Because of opportunities, resources, and socialization pressures, the situations in which women will display aggressive behaviors appear to be more circumscribed, limited specifically to situations in which opportunities and social sanctions for aggressive behavior are present.
Instead, White and Kowalski suggest that women suppress their aggression to appease gender norms, suggesting that females are more accustomed to having no choice but to compose themselves and resist retaliation.
Women Generally Only Murder As A Last Resort
Statistics show that if women do kill, they are less likely than men to choose their victims at random. Instead, they murder those who are close to them. According to the Department of Justice, 10 percent of murders between 1976 and 2005 were carried out by women, but when it came to the murder of intimate partners, women played a role in almost 35 percent of cases. James Alan Fox, who is a criminologist at Northeastern University, told ABC News that women are more likely to use alternate forms of murder, such as suffocation or poisoning, as a last resort. He adds that in contrast to women, who often use violence as a "defensive move," men often use violence as an "offensive move," and are therefore more likely to kill indiscriminately in a mass shooting.
Or Because Something Has Happened To Them In The Past
ABC News interviewed Columbia University clinical psychology professor Xavier Amadour, who commented on the identity of women who carry out murder.
There are a number of different roads that lead to someone taking someone else's life. ... In women, in my experience, it tends to be typically related to a history of abuse or psychosis.
Women Blame Themselves First
This last theory involves women's more self-effacing justification for acting out. In an interview with NPR, Candice Batton, who is the director of the School of Criminology and Criminal Justice at the University of Nebraska, explained the dichotomy.

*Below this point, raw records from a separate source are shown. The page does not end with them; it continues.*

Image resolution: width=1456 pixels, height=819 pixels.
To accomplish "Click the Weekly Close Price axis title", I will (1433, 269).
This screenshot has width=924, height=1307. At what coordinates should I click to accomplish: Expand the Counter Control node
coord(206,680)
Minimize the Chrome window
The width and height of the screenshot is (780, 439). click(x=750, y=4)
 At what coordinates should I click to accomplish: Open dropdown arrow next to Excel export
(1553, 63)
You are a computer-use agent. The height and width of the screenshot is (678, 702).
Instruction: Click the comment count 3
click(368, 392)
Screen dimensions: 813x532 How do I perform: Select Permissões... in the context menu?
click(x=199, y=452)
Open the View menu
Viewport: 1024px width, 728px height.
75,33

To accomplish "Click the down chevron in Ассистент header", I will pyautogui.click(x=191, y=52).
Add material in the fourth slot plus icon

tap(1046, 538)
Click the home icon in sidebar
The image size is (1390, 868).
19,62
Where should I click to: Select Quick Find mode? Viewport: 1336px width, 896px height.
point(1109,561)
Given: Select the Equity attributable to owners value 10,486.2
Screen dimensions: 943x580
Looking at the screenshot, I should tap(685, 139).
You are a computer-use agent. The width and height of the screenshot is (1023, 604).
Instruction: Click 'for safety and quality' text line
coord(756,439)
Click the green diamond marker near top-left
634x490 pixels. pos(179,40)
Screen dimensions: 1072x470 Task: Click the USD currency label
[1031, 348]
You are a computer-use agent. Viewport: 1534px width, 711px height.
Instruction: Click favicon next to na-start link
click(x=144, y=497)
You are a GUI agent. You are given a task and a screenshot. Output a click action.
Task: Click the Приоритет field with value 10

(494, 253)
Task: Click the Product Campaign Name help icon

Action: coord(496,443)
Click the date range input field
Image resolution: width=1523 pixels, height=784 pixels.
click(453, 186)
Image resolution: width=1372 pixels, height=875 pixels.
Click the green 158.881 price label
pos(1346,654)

Some research supports the idea that males are more likely than females to develop negative attributions of blame that are external in nature, that is: "The cause ... of my problems is someone else or some force outside of me." And this translates into anger and hostility toward others ... [Women] are more likely to develop negative attributions of blame that are internal in nature, that is: "The cause of my problems is some failing of my own: I didn't try hard enough, I'm not good enough."
Women are more likely to be tough on themselves before they take action against someone else.